Qu’elle est ambigüe cette Suzanne ! Ce n’est pas qu’elle ne possède plus rien : elle a un mari, un fils, un toît. Alors bien évidemment il est difficile de comprendre qu’elle puisse dormir sous les étoiles, faire d’un banc public un endroit damné, et condamné au souvenir de la honte, à la présence de la honte : qui regarde la honte finit par avoir honte aussi. C’est ce qui gêne les passants. Non ce n’est pas qu’elle ne possède plus rien, mais elle ne voit pas, Suzanne, comment elle pourrait rentrer chez elle et vivre normalement quand on la licencie froidement, comme une malpropre, comme une incompétente. L’accusation de l’incompétence crée l’incompétence et l’erreur : ainsi, elle n’est plus capable de rentrer chez elle, de rejoindre sa vie.

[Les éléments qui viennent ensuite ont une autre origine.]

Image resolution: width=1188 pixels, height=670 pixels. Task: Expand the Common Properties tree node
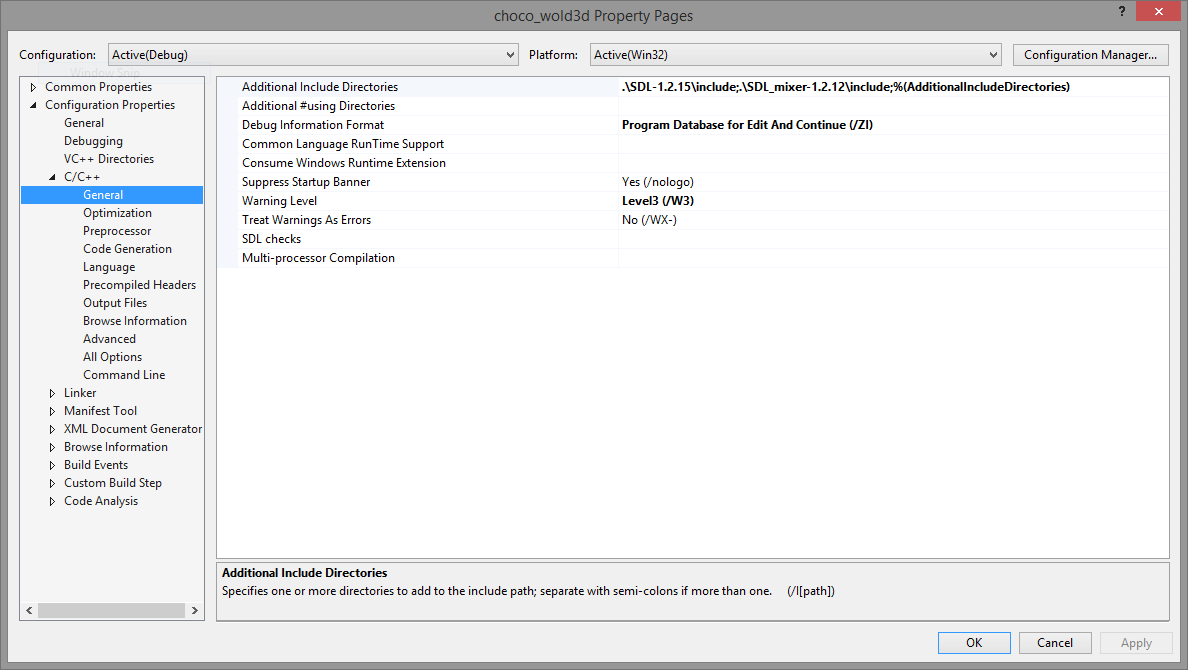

Suzanne ou le récit de la honte décrit à la première personne ce que c’est que d’être tout à coup émargé. Christina Mirjol utilise une écriture qui se pense, qui se dicte, qui se dit avec les hésitations et les redites de l’âme tourmentée, qui s’affole, désespère, ou espère parfois : « Je pense à ma jeunesse comme à une demoiselle qui me rendrait visite, mais elle est pressée et me quitte, et sur le banc désert je ne suis plus qu’une dame entourée de grands arbres et qu’on ne salue plus. Ma peau tiède et mouillée m’apparaît en rêve fripée : je suis une vieille femme assise sur un banc, tout à fait libérée de la tâche d’être jeune, qualifiée et jolie. Et si demain matin renaître était possible, dit Suzanne. ».